For Democracy in America, Volume 1 (Part 1: Introduction), please click here.
For Democracy in America, Volume 1 (Part 2: The Power of Democracy), please click here.
Part 3: Babylon or Zion?
In the Introduction of Democracy in America, Volume 1, Alexis De Tocqueville declares that the democratic revolution of the world “possesses all the characteristics” of being “the will of God”:
In perusing the pages of our history, we shall scarcely meet with a single great event, in the lapse of seven hundred years, which has not turned to the advantage of equality. . . .
Whithersoever we turn our eyes we shall witness the same continual revolution throughout the whole of Christendom. . . .
The gradual development of the equality of conditions is therefore a providential fact, and it possesses all the characteristics of a divine decree: it is universal, it is durable, it constantly eludes all human interference, and all events as well as all men contribute to its progress. . . .

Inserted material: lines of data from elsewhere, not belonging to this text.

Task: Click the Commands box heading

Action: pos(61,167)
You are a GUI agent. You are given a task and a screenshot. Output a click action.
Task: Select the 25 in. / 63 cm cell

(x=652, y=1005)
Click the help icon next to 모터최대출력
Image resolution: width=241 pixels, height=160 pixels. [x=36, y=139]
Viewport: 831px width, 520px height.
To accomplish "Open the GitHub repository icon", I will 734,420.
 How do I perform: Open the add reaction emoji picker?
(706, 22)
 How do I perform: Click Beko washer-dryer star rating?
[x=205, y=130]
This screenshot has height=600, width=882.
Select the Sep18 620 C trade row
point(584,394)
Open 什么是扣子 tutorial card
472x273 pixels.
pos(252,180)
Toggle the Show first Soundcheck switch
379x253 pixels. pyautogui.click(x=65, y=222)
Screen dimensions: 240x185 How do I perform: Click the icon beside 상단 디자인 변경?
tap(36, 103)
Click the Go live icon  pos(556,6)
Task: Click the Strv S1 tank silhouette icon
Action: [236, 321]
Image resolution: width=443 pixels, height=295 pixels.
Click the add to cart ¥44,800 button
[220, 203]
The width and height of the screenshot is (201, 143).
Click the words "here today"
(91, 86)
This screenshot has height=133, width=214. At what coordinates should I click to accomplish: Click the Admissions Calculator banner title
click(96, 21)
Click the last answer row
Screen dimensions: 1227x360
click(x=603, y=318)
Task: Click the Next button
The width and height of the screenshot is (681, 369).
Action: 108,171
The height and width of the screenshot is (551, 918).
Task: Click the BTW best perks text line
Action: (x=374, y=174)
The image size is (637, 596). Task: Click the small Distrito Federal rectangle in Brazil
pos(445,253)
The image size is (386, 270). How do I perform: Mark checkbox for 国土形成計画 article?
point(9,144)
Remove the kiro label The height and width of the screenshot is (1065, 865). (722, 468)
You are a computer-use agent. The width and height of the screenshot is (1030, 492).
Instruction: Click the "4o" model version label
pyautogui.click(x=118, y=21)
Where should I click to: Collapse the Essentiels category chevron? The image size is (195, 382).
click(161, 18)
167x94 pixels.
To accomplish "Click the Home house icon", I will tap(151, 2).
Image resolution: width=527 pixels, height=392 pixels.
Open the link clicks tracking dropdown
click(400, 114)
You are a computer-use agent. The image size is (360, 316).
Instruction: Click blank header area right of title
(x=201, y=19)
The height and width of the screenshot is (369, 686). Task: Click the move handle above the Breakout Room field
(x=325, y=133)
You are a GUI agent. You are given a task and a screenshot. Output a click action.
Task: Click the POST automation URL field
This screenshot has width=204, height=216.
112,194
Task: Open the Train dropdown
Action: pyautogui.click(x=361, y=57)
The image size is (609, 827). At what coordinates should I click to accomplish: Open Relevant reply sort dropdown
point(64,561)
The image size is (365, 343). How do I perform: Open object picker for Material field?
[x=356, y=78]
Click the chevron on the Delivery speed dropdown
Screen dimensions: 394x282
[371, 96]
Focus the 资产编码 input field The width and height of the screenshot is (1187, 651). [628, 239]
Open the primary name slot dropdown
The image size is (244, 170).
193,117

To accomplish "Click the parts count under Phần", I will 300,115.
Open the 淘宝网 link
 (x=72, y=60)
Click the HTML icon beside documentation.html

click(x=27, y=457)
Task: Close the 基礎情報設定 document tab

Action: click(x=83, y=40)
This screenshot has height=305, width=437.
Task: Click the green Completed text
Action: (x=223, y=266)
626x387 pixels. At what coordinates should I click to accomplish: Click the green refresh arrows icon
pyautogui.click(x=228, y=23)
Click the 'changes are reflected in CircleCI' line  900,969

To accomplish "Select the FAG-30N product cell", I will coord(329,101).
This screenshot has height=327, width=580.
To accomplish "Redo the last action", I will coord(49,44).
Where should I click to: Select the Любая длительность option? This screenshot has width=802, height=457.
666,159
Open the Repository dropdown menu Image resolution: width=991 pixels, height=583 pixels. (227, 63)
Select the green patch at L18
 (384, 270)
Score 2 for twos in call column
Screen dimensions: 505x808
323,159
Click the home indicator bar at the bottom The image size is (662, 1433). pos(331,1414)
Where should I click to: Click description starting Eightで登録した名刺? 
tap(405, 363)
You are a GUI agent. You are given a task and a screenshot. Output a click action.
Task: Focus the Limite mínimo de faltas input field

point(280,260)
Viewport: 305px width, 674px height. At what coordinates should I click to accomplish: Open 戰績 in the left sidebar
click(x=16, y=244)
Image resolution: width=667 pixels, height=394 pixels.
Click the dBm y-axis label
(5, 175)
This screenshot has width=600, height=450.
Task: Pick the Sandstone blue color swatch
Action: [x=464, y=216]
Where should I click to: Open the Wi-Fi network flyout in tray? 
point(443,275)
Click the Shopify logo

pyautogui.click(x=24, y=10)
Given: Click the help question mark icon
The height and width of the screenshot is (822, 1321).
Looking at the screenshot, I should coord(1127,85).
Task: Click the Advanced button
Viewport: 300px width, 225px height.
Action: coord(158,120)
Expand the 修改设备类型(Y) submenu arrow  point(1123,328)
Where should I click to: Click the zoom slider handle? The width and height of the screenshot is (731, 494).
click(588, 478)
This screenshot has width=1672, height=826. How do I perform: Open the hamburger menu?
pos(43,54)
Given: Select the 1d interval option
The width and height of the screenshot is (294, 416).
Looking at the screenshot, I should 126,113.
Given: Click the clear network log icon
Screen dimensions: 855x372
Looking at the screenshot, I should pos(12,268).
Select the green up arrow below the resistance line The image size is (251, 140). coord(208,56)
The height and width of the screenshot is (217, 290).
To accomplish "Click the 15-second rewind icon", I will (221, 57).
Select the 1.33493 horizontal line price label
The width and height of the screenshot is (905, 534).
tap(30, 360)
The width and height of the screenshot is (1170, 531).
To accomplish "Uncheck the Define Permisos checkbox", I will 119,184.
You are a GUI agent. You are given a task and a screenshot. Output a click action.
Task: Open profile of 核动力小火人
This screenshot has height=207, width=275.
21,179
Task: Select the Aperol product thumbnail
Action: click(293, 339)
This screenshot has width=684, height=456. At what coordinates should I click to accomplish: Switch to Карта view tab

If the men of our time were led by attentive observation and by sincere reflection to acknowledge that the gradual and progressive development of social equality is at once the past and future of their history, this solitary truth would confer the sacred character of a Divine decree upon the change. To attempt to check democracy would be in that case to resist the will of God; and the nations would then be constrained to make the best of the social lot awarded to them by Providence.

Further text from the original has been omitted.